В седьмом классе Виктор Николаевич снова пришел ко мне в гости в день моего рождения, подарил две хрустальные вазочки-салатницы и серебряную позолоченную чайную ложечку, украшенную червленым узором. На ложечке была маленькая этикетка из ювелирного магазина. Учитель посоветовал ложечкой пока не пользоваться, этикетку не снимать. По его словам, эта вещица может помочь “в минуту жизни трудную”. Теперь эта ложечка — драгоценный сувенир моей семьи. Как и в первое посещение, он был исключительно любезен, нашел добрые слова для каждого из присутствующих, посидел не более двадцати минут и попрощался. И снова очаровал всех благородством манер, простотой и доброжелательностью.
Когда в шестнадцать лет у меня выявили подростковый туберкулез, Виктор Николаевич, уже не преподававший в нашем классе, как-то узнал об этом, был очень взволнован и дал мне двести рублей (1952 год) на фрукты. В семнадцать лет, за сутки до первого выпускного экзамена, я попала на операционный стол с прободной язвой двенадцатиперстной кишки. И опять он дал мне денег на хорошее легкое питание после операции. А к выпускному вечеру подарил целых четыреста рублей на туфли.
В седьмом классе я вдруг решила, что пойду учиться на машинистку-стенографистку, овладею профессией и скоро смогу зарабатывать, помогать семье. Поделилась своими планами с учителем (даже мама ничего не знала). Внимательно выслушав меня, Виктор Николаевич сказал: “Не делай глупостей. С твоими способностями ты обязана кончить среднюю школу, а затем — твое место в университете. Кому же там учиться, если не тебе?” Больше о курсах стенографии и машинописи я не помышляла.

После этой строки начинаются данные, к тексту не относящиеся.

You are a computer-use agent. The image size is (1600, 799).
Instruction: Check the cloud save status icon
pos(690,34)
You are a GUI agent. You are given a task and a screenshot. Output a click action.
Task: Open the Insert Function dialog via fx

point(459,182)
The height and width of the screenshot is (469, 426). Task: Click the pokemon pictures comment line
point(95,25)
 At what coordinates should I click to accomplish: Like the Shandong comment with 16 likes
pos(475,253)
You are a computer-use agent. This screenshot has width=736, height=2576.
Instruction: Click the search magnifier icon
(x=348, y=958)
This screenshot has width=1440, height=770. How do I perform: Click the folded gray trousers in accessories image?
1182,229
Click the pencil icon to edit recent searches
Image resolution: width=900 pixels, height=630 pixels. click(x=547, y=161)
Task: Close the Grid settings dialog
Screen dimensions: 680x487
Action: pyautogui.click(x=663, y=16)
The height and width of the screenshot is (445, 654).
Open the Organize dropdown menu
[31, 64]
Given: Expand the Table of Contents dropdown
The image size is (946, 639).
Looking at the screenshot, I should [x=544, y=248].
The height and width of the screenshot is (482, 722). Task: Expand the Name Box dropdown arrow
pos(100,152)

Вышел Указ Верховного Совета СССР о награждении учителей за многолетнюю самоотверженную работу орденами Ленина и Трудового Красного знамени. Помню, что в школе эти награды получили две-три учительницы, седые, благообразные и абсолютно никакие. Мы побежали к Ольге Родионовне узнать, почему не награжден наш любимый учитель. Ведь ему уже за шестьдесят пять лет. Он так много и интересно работает, так много знает, все свое время отдает нам! Ольга Родионовна, глядя куда-то вдаль, ответила, что Сорока-Росинский много лет преподавал в институте, а те учительницы — всегда в школе... На торжественном собрании все превозносили награжденных. Виктор Николаевич сидел прямо, молча. За всю жизнь он не получил от советской власти ни одной награды.